NEW DELHI: Indian doctors may soon be able to practice in Britain without having to go through a series of qualifying exams, with a consensus on the issue reached at a meeting of the Health Care Working Group of the UK-India Joint Economic Trade Committee (JETCO) on June 6.
The working group had proposed that medical degrees from reputed institutions be recognised by both the countries on a case by case basis as it would cut out years of qualifying examinations, besides ease rules governing issue of visa to the recognised degree-holders.
Once accepted by the both governments, even qualified doctors from UK would be able to practise in India.
The proposal would now be put before JETCO in the first week of July prior to its presentation to the two governments.
JETCO is co-chaired by India's Commerce and Industry Minister Kamal Nath and British Trade Minister Alistair Darling.
Significantly, Health Care Working Group is co-chaired by UK government official David Hawkins and Fortis Managing Director Shivinder Mohan Singh, who also heads FICCI's health care committee.

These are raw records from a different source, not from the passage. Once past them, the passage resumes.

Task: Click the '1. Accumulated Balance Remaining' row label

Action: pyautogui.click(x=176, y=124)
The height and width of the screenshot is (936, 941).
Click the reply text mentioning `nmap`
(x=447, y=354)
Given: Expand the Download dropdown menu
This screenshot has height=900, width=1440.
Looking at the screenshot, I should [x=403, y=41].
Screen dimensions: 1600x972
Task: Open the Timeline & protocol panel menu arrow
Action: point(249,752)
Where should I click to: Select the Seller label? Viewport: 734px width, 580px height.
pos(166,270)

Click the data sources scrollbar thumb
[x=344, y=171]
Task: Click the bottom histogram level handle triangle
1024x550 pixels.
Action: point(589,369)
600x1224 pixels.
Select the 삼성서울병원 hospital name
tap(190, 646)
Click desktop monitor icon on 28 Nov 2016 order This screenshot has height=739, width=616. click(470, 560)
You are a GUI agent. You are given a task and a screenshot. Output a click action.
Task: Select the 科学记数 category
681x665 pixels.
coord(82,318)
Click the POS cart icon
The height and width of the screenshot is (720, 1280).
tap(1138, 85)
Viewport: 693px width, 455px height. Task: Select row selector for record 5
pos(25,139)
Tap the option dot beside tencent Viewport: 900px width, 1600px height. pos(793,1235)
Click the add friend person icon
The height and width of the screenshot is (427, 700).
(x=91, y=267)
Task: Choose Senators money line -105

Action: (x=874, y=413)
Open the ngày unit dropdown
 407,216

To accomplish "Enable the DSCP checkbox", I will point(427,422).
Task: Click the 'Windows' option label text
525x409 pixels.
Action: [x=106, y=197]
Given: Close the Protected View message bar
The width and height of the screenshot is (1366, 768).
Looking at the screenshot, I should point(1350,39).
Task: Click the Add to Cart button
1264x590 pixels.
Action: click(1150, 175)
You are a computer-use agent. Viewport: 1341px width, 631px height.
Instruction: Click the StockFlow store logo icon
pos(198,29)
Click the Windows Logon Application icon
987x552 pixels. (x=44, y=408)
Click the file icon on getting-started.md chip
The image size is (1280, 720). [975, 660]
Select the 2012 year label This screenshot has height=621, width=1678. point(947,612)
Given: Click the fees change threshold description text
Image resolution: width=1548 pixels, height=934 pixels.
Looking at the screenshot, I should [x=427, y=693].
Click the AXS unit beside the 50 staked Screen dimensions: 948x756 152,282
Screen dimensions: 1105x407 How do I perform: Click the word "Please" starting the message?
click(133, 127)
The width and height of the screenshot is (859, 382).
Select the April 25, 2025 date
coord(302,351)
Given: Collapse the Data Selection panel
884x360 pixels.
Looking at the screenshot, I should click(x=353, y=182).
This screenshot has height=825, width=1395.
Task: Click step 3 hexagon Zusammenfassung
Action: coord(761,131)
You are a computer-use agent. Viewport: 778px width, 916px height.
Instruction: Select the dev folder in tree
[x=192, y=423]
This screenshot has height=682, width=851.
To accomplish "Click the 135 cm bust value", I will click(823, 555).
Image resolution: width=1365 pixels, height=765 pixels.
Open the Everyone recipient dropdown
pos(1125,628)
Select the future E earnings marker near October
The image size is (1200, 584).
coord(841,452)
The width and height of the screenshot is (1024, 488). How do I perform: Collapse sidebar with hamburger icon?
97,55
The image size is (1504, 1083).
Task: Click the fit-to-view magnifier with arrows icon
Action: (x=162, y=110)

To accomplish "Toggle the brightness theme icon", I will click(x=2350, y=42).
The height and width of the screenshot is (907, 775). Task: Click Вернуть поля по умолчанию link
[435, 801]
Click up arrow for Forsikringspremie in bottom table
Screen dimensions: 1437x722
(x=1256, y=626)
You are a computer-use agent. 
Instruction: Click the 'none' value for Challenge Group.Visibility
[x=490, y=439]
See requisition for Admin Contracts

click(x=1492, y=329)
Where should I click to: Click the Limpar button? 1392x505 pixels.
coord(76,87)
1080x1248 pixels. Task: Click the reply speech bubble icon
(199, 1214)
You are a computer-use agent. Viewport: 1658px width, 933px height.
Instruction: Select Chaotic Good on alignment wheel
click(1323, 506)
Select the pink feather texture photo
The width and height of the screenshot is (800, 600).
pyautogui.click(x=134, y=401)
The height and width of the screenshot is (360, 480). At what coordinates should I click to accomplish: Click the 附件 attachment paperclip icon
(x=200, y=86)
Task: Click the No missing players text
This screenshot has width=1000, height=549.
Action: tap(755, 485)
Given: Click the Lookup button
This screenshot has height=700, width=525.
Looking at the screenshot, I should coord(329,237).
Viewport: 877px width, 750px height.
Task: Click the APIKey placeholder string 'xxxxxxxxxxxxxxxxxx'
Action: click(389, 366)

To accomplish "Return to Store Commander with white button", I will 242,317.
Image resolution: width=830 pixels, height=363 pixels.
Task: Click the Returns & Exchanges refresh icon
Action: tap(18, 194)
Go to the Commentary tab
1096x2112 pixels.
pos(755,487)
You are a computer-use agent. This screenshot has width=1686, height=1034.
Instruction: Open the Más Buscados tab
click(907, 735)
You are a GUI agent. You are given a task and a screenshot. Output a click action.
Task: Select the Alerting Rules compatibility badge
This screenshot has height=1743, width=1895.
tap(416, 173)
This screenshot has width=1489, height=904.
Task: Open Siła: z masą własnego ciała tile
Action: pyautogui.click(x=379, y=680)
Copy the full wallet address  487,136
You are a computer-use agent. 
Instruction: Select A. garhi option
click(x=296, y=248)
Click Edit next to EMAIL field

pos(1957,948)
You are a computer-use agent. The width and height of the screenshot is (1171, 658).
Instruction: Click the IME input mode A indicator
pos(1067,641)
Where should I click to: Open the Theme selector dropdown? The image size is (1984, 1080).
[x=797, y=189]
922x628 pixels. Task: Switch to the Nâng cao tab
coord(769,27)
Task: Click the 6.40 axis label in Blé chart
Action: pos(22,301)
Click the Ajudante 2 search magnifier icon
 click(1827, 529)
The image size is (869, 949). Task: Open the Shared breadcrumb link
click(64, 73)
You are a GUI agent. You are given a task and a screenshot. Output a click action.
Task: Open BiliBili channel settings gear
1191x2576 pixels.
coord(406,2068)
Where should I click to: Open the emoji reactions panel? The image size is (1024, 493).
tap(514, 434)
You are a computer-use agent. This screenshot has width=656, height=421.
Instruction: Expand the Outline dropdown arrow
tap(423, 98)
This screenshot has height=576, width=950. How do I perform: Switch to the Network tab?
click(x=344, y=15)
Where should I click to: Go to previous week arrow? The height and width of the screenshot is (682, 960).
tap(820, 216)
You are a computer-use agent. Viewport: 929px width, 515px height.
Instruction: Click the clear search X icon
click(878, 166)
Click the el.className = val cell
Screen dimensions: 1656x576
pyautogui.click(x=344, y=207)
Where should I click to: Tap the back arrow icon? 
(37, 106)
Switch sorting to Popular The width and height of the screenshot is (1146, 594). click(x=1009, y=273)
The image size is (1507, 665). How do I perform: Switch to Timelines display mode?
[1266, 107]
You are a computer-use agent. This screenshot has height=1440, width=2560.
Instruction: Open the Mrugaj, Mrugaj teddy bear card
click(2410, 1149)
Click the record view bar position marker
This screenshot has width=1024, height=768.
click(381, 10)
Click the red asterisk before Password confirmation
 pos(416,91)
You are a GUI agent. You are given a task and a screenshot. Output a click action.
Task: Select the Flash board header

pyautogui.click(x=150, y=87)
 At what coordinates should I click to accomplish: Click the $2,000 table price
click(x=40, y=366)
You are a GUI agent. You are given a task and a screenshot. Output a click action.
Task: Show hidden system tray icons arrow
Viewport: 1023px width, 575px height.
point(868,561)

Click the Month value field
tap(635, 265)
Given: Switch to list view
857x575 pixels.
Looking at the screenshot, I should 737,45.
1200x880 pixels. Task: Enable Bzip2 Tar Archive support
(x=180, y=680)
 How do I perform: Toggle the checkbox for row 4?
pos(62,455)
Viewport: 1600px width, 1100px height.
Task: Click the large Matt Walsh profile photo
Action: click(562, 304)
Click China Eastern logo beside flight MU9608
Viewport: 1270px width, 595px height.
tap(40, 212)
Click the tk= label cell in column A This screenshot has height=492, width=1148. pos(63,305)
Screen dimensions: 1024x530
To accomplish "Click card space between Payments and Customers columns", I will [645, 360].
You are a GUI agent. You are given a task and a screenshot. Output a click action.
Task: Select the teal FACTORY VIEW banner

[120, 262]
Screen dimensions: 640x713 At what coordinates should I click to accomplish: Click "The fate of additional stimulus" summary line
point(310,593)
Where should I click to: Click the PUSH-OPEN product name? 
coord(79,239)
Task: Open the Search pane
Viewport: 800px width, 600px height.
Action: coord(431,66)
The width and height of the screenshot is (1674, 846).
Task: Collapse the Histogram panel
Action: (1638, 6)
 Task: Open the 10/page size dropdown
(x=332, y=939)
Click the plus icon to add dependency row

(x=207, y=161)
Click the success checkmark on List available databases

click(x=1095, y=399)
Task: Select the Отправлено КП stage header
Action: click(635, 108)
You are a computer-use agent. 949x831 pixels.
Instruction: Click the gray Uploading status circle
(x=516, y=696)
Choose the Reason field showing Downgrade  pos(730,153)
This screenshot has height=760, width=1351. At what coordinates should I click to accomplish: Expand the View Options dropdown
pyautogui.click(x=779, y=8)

JETCO's Health Care Working Group is being co-ordinated from India by FICCI.
"JETCO's own working group has reached a consensus and the ball has started rolling,"said FICCI Secretary General Amit Mitra.
At present, immigrant doctors are required to take professional and linguistic assessment board test and nurses are required to clear qualifying exams to register with the Nurses and Midwife Council in the UK.
Both Medical Council of India (MCI) and The British General Medical Council (GMC) stopped recognising each other's medical degrees over 3O years back.
Mitra said if the governments agree on the proposal, both the nations would benefit. India in the coming 2-3 years would need more experts and medical specialists since the demand in corporate hospitals is going up.
It will also help Britain to address the problem of human resource crunch in this area.
"India will gain from knowledge-sharing and medical tourism will also get a boost from this initiative," he added.